Я настоял, чтобы моя жена вышла в город с Жеральдиной Филипс, своей подругой, с которой она не виделась много лет и встретилась в день нашего приезда в холле «Карлтона». Их знакомство началось еще до меня, и, столкнувшись, они бросились друг другу на шею.
Постараюсь изложить все по порядку, хоть это и кажется мне бесполезным. Передо мной лежит календарь, но я не нуждаюсь в нем – и без него не запутаюсь в воспоминаниях. Страницы, на которых я пишу, иного формата, нежели раньше, потому что пользуюсь гостиничной бумагой.
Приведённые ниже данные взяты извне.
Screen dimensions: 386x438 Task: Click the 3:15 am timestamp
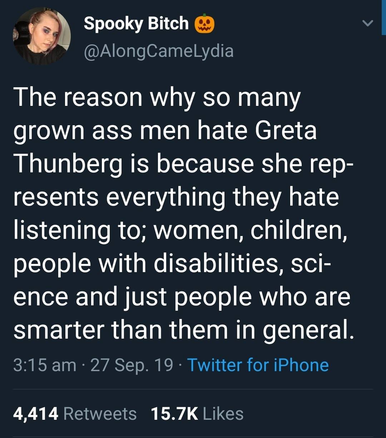[x=45, y=365]
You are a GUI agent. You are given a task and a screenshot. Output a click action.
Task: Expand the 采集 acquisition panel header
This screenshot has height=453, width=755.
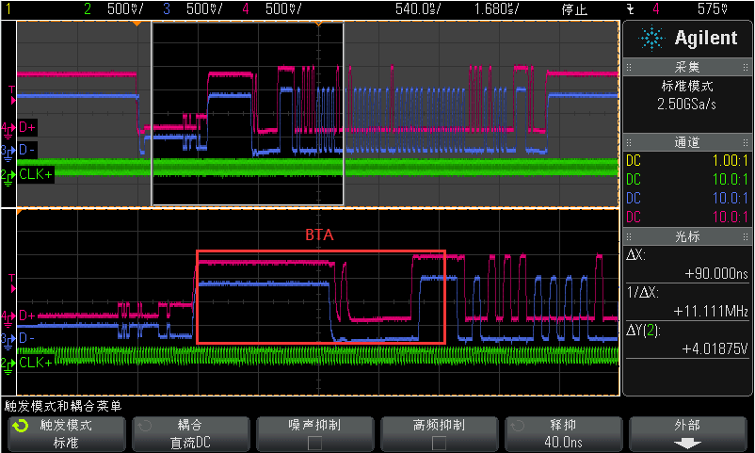(686, 67)
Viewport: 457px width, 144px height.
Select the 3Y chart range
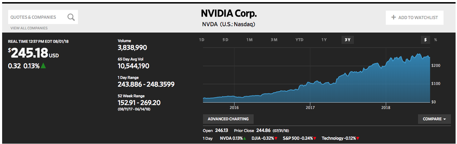(x=348, y=40)
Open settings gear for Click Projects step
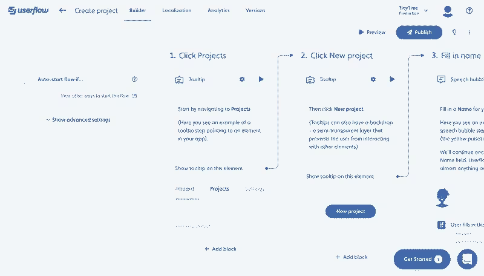Screen dimensions: 484x276 tap(242, 79)
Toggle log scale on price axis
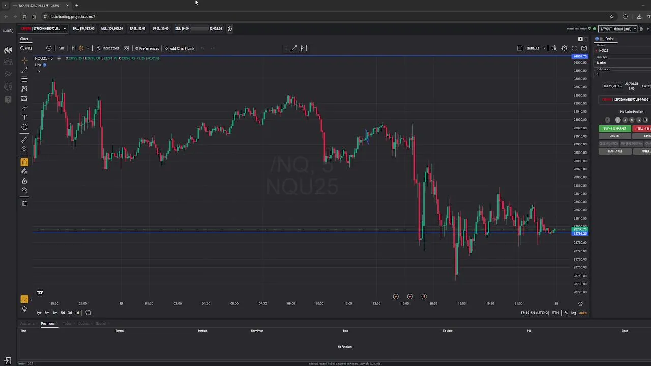This screenshot has height=366, width=651. [573, 313]
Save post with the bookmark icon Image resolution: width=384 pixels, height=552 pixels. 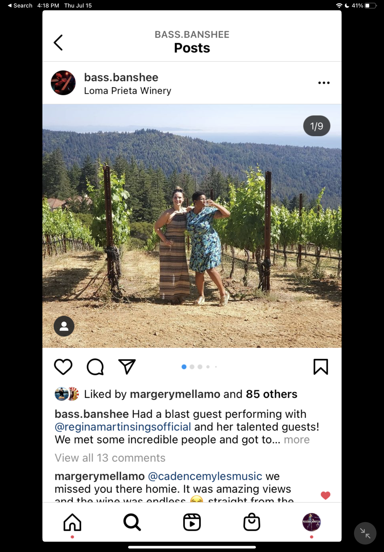coord(320,366)

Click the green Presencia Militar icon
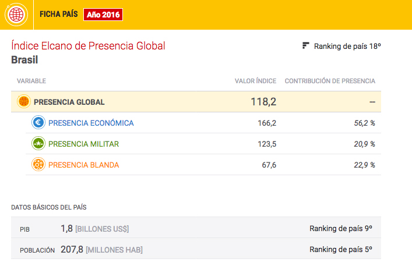point(38,144)
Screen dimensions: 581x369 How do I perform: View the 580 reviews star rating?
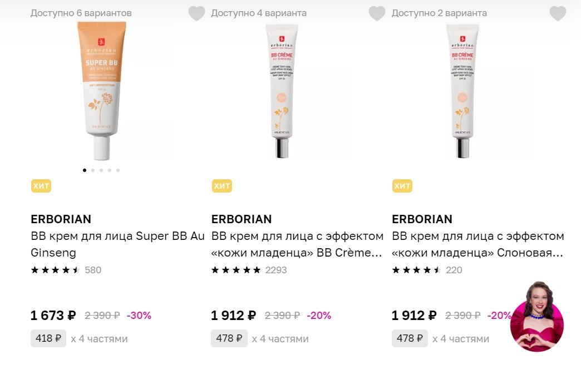[56, 270]
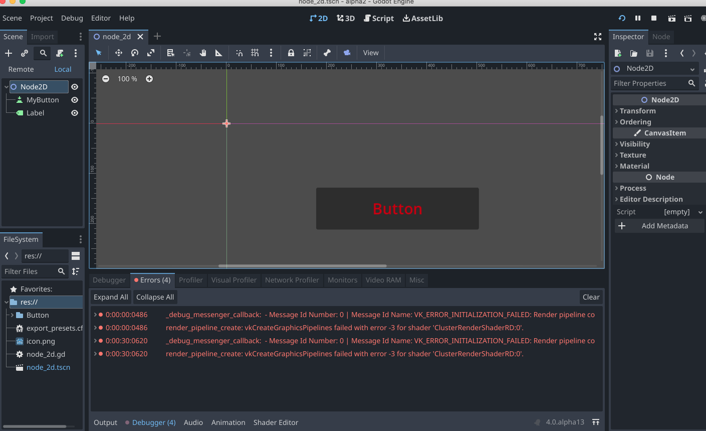Create a new resource from the Inspector toolbar
Viewport: 706px width, 431px height.
pyautogui.click(x=618, y=53)
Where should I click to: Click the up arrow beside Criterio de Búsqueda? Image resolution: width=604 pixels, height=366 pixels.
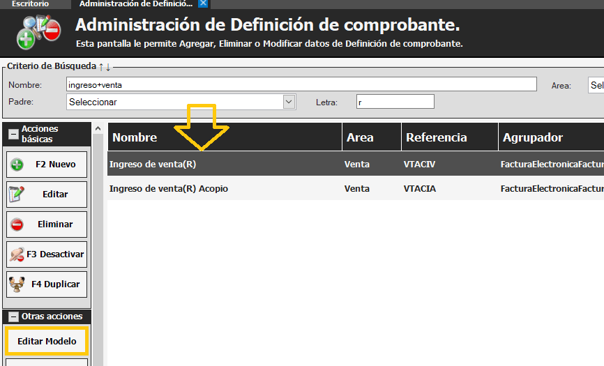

Когда я перечитал то, что написал у себя в кабинете утром в понедельник 19 декабря, мне показалось, что это происходило в другом мире или, во всяком случае, очень давно; мне надо сделать над собой усилие, чтобы поверить, что Рождество, которое я встречаю, – это тот самый праздник, за подготовкой к которому мы с Иветтой наблюдали на улицах Парижа в воскресенье.
В понедельник утром я послал ей цветы, позаботившись на этот раз, чтобы они попали к ней, и когда в полдень забежал ее поцеловать, увидел, что она понастоящему растрогана. Я никогда не дарил ей цветов – все недосуг было о них подумать, – если не считать случайных букетиков в кафе или на террасе, причем почти всегда это были фиалки.
– Ты со мной обращаешься как с настоящей дамой, – восхитилась она. Посмотри, какие они красивые!